Learco Chindamo (an Italian national and therefore EU citizen) is the man who murdered the Head Teacher Philip Lawrence, and who has been serving a life sentence (which was originally going to be indefinite, I think, until the ECtHR stepped in relation to the cases of the killers of Jamie Bulger). Anyway, his tariff is set at a minimum of 12 years, which means he can be considered for release in 2008 - provided he is not a danger to the public. If he is not a danger to the public, then there is no way that **EU single market law** (note, Open Europe, single market not justice and home affairs) law would allow him to be deported, given his circumstances. Came to UK when only 6; only effective family and life in the UK; probably doesn't speak Italian; etc. etc. That much is abundantly clear from the citizens' rights directive, which I excerpted on the other blog.

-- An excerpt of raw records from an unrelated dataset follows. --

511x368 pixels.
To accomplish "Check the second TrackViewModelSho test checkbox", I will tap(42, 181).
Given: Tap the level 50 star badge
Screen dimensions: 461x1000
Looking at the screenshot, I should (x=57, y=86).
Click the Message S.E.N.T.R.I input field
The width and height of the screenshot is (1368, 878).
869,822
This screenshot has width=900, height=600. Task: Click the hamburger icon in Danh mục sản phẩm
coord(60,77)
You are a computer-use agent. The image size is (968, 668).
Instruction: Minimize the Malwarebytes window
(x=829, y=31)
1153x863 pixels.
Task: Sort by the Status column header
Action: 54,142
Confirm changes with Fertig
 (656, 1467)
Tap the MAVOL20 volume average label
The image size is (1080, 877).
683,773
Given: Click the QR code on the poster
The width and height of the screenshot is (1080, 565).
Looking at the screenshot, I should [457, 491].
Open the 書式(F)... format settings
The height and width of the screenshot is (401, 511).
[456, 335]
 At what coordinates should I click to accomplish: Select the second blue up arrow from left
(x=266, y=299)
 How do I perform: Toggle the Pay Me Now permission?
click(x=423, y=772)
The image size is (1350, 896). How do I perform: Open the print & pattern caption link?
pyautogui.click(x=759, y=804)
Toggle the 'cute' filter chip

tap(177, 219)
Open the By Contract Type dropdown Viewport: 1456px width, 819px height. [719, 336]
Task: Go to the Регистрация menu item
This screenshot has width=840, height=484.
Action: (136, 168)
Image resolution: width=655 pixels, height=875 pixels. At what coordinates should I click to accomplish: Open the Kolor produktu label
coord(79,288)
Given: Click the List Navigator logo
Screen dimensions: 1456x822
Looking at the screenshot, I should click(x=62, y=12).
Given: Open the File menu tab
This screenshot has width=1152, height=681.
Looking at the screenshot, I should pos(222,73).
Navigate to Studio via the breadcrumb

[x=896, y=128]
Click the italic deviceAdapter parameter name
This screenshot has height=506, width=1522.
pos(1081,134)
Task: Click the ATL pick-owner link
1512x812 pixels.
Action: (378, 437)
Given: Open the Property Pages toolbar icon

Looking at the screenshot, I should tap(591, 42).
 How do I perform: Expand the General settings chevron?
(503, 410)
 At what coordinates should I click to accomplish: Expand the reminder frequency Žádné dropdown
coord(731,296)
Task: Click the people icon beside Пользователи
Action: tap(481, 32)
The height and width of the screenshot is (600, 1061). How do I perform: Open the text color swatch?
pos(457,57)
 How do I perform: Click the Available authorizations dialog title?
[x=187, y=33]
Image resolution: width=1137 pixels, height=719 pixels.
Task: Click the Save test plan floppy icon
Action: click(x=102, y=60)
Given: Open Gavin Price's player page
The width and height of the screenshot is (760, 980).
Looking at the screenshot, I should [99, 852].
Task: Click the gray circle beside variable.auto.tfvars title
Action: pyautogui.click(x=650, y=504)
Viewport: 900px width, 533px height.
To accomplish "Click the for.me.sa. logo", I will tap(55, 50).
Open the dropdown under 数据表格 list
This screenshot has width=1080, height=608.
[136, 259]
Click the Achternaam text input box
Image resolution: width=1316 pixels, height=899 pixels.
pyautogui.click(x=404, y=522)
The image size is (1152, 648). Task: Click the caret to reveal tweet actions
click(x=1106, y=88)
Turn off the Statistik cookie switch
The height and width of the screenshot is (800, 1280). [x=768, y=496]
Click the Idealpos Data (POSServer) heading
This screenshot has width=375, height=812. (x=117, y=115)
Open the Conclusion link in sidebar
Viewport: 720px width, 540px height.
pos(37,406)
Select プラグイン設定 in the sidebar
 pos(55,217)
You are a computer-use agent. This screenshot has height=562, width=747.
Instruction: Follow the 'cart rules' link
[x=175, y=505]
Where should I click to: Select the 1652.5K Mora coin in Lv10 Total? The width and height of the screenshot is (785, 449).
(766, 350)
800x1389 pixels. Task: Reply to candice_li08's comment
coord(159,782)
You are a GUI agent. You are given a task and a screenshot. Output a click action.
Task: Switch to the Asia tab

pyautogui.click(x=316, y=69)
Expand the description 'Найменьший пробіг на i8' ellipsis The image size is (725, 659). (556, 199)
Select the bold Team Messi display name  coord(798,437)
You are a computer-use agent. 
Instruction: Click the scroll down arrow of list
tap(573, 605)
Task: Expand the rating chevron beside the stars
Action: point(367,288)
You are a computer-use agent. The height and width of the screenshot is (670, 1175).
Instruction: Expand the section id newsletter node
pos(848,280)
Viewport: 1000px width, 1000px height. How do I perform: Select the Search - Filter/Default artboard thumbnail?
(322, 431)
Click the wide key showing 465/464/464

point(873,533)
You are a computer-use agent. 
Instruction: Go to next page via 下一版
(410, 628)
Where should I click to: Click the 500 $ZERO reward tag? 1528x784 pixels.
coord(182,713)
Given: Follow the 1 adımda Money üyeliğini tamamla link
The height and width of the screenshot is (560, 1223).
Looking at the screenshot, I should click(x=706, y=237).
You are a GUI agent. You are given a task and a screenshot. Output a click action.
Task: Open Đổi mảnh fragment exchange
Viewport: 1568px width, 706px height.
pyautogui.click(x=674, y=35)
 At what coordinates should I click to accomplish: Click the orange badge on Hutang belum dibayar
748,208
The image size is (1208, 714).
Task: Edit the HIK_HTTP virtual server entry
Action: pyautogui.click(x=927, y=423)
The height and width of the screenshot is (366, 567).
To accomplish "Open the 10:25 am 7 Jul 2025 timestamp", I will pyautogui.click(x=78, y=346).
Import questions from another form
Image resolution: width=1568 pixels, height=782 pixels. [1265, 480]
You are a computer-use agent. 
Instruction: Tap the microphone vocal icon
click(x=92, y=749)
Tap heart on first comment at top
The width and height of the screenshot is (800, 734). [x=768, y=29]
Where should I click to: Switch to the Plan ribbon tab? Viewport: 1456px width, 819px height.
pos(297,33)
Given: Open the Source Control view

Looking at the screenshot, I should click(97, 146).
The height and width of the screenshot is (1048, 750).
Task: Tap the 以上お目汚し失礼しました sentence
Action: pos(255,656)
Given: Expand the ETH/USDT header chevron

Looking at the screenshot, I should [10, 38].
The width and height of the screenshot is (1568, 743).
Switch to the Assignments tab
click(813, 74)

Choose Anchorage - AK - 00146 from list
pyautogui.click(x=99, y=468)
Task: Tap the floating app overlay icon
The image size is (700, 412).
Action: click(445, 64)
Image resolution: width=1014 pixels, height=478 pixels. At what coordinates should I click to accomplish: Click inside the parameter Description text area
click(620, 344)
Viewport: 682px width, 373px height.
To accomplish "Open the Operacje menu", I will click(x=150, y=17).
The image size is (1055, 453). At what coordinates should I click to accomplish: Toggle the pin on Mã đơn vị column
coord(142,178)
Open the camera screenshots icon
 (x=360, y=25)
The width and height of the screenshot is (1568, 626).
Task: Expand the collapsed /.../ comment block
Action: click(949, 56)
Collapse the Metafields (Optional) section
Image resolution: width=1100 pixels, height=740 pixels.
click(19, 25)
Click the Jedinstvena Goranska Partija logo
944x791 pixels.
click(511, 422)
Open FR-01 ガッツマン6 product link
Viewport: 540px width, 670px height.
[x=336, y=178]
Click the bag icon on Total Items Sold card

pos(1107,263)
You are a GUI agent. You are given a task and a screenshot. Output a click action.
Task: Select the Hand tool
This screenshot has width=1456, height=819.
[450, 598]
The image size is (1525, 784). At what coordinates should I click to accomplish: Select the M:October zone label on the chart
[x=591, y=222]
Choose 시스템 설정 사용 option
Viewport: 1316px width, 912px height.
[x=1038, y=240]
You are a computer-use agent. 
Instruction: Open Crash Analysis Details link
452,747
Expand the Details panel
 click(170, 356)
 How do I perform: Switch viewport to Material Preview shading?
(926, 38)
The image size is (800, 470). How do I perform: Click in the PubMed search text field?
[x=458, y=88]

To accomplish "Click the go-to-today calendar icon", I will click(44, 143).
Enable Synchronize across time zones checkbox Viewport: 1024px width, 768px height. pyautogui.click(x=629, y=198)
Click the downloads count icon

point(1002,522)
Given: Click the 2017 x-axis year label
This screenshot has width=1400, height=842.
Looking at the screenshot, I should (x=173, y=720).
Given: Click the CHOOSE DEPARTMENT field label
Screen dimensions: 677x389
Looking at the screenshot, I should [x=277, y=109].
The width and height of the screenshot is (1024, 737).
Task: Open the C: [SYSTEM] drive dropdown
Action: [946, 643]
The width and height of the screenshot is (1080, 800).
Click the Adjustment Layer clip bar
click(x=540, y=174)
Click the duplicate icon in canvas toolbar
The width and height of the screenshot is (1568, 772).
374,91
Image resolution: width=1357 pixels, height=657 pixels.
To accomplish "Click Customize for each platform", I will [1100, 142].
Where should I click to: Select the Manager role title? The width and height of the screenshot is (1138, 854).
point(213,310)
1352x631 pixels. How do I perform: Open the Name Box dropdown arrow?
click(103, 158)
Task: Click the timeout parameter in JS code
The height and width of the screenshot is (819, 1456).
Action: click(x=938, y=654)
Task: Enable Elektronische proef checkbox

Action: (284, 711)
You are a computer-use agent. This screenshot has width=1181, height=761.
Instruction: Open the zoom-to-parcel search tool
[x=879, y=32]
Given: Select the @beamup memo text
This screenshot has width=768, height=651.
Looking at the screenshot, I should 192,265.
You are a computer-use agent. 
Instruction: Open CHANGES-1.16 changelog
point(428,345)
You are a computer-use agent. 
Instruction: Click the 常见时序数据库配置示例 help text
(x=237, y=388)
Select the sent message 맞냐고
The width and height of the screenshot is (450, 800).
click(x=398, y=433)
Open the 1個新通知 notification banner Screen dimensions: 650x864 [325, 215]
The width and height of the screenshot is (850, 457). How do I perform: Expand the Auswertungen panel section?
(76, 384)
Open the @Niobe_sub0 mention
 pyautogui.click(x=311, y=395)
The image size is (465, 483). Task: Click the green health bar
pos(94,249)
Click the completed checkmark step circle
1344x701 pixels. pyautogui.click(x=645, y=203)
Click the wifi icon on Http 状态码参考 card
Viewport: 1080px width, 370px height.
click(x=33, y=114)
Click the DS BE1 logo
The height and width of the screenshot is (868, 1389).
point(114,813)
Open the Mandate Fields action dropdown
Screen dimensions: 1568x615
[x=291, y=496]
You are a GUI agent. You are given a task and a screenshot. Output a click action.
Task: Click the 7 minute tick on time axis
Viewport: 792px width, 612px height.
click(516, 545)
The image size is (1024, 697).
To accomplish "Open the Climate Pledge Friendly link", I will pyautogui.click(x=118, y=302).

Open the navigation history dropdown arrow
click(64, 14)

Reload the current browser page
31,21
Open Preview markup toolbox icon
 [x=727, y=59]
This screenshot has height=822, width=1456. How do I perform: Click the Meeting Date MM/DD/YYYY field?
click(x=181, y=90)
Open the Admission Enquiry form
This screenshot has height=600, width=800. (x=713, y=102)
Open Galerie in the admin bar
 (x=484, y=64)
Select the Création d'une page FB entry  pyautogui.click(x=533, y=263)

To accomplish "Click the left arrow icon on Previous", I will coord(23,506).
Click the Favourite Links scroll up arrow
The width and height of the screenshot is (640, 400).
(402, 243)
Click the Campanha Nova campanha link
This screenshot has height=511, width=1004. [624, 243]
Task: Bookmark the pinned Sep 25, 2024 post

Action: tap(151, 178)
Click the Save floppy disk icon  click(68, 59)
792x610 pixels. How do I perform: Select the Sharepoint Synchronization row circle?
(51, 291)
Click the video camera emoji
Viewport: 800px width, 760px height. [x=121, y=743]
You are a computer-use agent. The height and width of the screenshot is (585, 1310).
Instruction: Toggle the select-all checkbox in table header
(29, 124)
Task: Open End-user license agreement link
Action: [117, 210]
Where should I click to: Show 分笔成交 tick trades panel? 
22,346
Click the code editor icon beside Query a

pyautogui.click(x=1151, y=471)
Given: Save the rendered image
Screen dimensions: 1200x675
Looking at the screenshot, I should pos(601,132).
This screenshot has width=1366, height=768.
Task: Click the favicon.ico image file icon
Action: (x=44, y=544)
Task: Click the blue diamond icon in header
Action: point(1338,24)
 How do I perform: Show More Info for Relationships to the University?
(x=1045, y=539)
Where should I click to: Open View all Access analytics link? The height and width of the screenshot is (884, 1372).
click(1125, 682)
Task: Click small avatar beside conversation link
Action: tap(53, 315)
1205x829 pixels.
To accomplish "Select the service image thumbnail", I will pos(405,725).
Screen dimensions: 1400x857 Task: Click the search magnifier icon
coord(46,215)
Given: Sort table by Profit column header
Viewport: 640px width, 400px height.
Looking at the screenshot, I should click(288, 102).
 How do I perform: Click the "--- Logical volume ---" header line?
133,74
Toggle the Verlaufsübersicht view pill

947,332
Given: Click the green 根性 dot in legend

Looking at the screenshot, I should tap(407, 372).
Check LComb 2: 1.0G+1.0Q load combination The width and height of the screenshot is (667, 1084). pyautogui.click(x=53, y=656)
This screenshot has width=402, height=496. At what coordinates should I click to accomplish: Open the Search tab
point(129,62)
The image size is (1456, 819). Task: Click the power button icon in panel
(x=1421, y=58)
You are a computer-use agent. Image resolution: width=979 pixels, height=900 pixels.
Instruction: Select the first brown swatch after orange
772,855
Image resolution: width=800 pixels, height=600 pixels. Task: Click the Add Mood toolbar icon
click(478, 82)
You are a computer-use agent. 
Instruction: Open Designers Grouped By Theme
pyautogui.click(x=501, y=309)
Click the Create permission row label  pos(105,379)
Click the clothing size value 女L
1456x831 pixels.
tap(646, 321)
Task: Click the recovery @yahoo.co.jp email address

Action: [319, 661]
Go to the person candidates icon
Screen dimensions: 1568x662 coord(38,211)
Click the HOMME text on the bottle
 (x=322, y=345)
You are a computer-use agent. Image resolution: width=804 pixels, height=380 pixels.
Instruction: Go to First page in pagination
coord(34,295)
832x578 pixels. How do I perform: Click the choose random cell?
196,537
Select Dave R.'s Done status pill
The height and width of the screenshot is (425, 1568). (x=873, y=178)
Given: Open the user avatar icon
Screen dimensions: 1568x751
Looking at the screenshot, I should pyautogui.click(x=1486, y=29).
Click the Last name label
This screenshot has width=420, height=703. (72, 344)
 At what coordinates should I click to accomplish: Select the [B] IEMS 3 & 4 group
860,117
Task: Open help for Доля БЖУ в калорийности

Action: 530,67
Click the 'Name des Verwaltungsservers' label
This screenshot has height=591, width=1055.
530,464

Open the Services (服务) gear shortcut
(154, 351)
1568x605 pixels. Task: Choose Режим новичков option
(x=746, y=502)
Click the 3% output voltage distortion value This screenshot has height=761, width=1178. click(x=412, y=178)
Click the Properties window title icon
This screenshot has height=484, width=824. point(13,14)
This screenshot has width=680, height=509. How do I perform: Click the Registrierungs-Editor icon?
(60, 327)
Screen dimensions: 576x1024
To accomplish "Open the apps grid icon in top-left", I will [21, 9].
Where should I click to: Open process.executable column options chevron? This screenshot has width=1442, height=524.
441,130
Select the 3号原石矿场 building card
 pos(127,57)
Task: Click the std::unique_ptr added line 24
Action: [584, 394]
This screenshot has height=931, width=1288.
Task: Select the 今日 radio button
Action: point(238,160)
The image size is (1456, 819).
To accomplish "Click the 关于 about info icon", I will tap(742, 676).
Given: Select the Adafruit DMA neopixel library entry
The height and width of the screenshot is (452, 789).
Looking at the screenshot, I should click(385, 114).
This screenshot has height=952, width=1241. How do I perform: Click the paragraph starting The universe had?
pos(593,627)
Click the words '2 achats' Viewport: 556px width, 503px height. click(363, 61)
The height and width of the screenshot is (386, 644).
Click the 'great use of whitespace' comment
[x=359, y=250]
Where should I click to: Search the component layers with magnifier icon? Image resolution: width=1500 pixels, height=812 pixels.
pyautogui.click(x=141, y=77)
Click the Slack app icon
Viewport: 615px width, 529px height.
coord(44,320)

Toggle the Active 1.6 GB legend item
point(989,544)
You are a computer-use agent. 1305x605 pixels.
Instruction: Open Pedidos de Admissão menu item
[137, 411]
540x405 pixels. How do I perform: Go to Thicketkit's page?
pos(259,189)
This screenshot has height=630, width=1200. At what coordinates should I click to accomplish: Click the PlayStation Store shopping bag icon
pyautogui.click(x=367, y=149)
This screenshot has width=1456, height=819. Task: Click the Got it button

Quite how Open Europe think that this has anything to do with harmonisation in the field of justice and home affairs (which, I would agree with them, is politically tendentious) is beyond me. Open Europe
claims to embrace economic liberalisation. That means the single market. The single market for persons, as opposed to goods, services and capital, has always, inevitably, meant more than just treating people as economic commodities. That was recognised in the foundational free movement of workers legislation in the 1960s, in relation to matters such as coordination of social security rights, and - yes - the deportation of those deemed undesirable for whatever reason. It is interesting that the very first reference to the Court of Justice from a UK court was in relation to a deportation question - the case of Van Duyn
. The precise point there was about the consideration of cases involving what we now call "EU citizens", i.e. the nationals of a Member State, on an individual basis, judging what threat they might individually pose to public security. With the citizens' rights directive
, the law has moved on somewhat, but the point remains essentially the same. At least the courts appear to have understood the relevance and correct application of EU law (whatever you think about its political content), even if the politicians and the executive, to judge by the Home Office reaction, and a so-called "leading" thinktank have not.